Challenges Between Black Men and Women


Chapman Article:
I feel like the first solution would be to strengthen the black family but most importantly the black males in the family.  Encouraging them to succeed and have more educational goals as opposed to goals that entail making into a professional sport, would benefit the community and bring the ratio of men and women that are educated closer together.  Secondly, providing more positive images in the media would help demolish some of the negative stereotypes we have circulating amongst the community.  It would help black women be respected for more than their bodies and allow men the opportunity to show that they are than their brute strength and that they are capable of bearing children and taking responsibility.  Lastly,  I feel that if when dating men and women really took things slow and planned for a life that this could benefit the black relationship positively.  This would also give them the opportunity to really get to know one another and build their relationship before having children out of wedlock and beginning a marriage in an already unstable environment

A Counseling Perspective
Stereotypes about black men and women have put these two at odds, negatively impacting the black family.  It has made them incompatible because they automatically assume the worse of each other.  The 3 areas of Issues and Approaches addressed were enhancing effective communication, confronting negative stereotypes and processing grief and loss.  All of these will help strengthen the black family because these are all issues that affect them greatly.

Anti-Intimacy Beliefs
1)I’m not good enough to be loved
            Many times people feel as if they can not find a partner because there is something wrong with them.  This is the same thing that slave owners would do with slaves that they owned.  They would dehumanize them, constantly trying to devalue them and make them feel as if they were nobody, essentially making their psyche weak.  Many slaves did not feel or see love and it’s sad to say that this same psyche, because of the destruction of the black family, has caused several blacks today to continue thinking this way. 
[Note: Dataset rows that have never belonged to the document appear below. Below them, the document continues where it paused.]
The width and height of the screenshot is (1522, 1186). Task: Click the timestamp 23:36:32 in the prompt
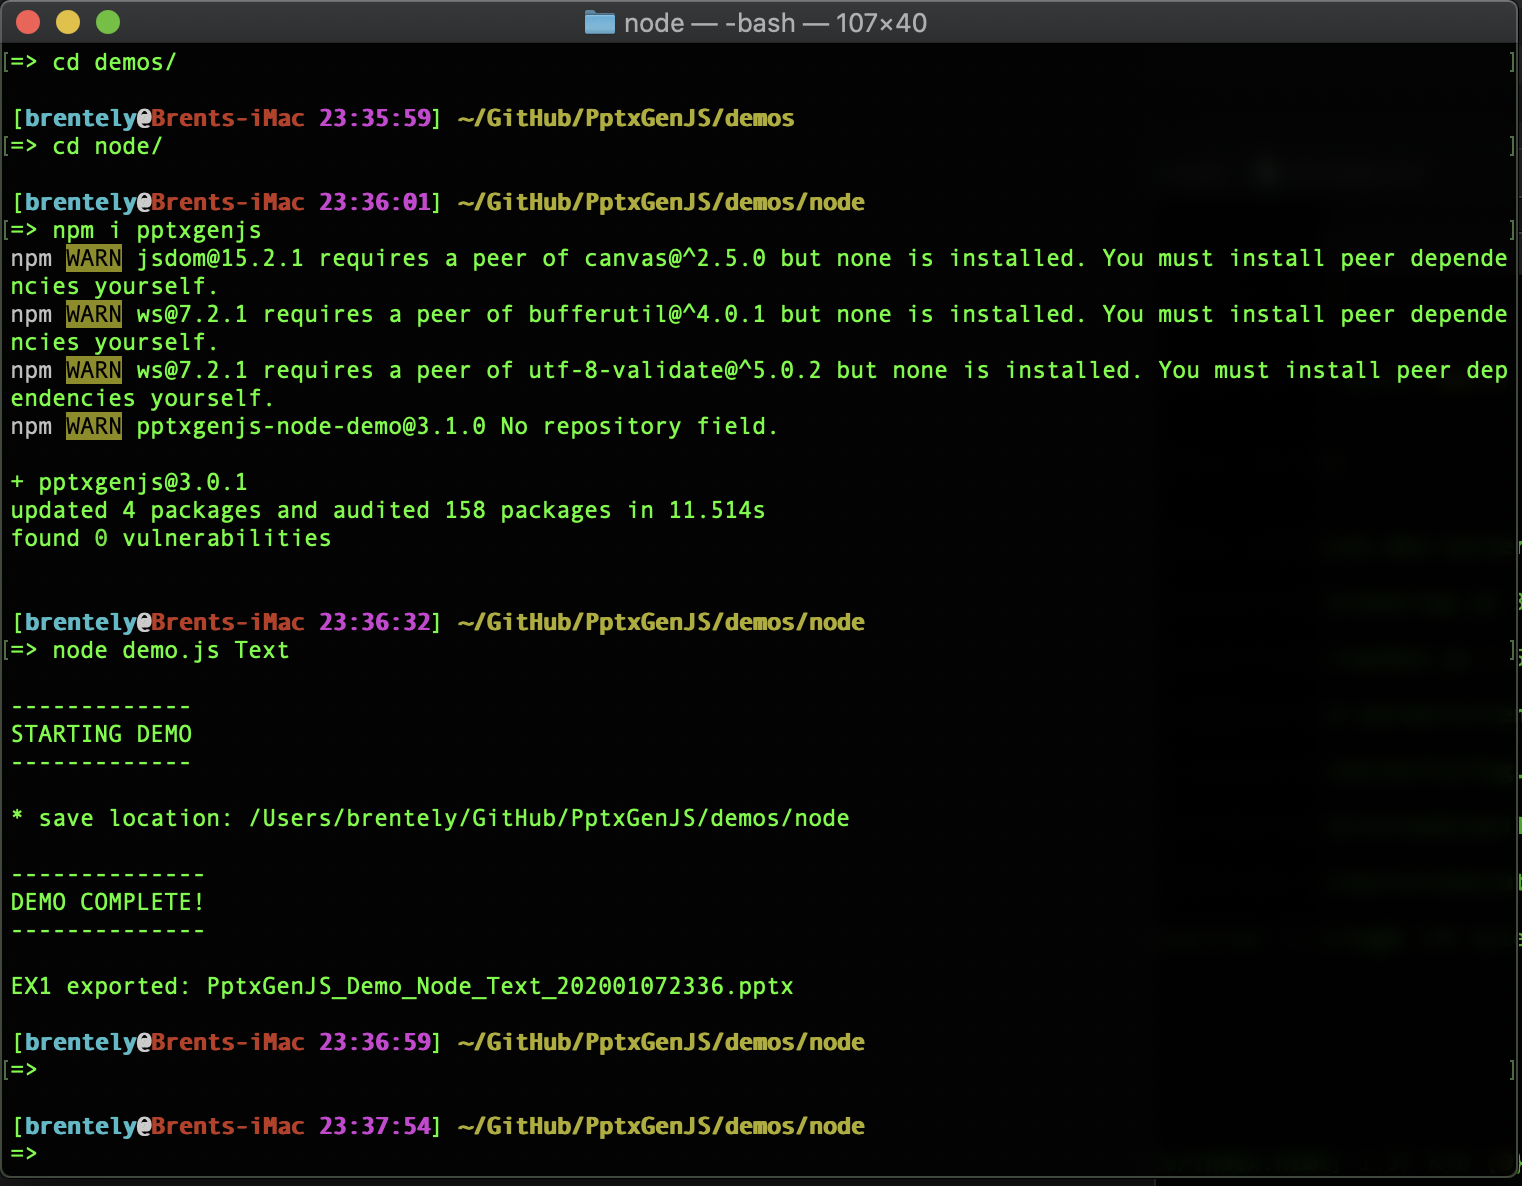coord(375,621)
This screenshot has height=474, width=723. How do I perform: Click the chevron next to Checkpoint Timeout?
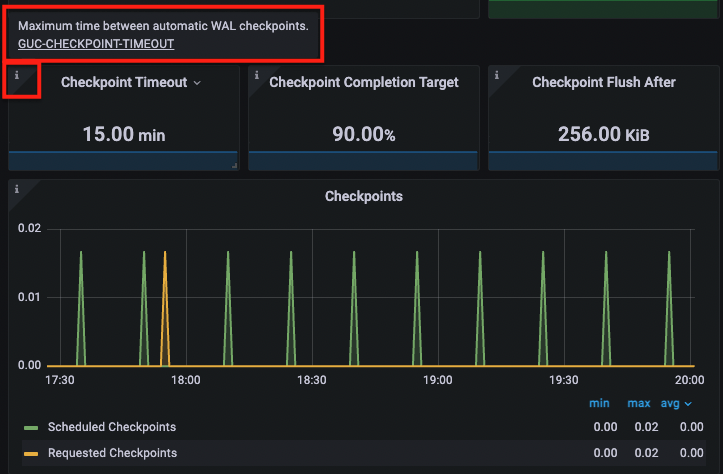[197, 83]
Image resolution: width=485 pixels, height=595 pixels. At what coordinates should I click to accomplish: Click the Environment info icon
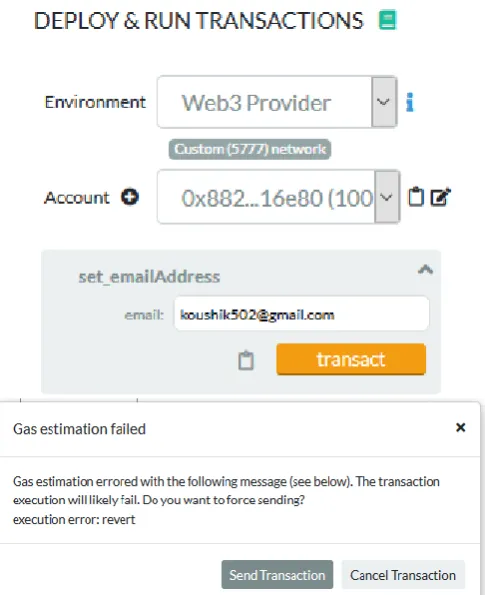click(x=410, y=102)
2.) No matter what I do, it won’t make a difference
            Slaves were given no rights and were only told that they were good to work doing physical labor.  They were made to live this way through violence and verbal threats, which made them fear if they stepped out of place nothing good would come of it.  They ultimately believed that they had no control over what they could do in life and were made to believe that they could not alter their living situation even if they tried. 


Being a Man about it
Men defined manhood as holding responsibility, Being able to provide, autonomy, and maintaining spirituality.  I noted the two emerging themes in the article to be responsibility and manhood.  It was very interesting that they did not mention sexuality as criteria.  I immediately assumed men felt that their sexual conquers would have something to do with how they identified reaching manhood. 

       

2 comments:

  1. I agree with you about the area of the media playing a major role in the lack of positive portrayal for our black men and women and it being so influential in our generation. Changing the images in the media including the tone of the media towards african americans will, I believe, be more impactful amongst our younger generations than any other outlets would be.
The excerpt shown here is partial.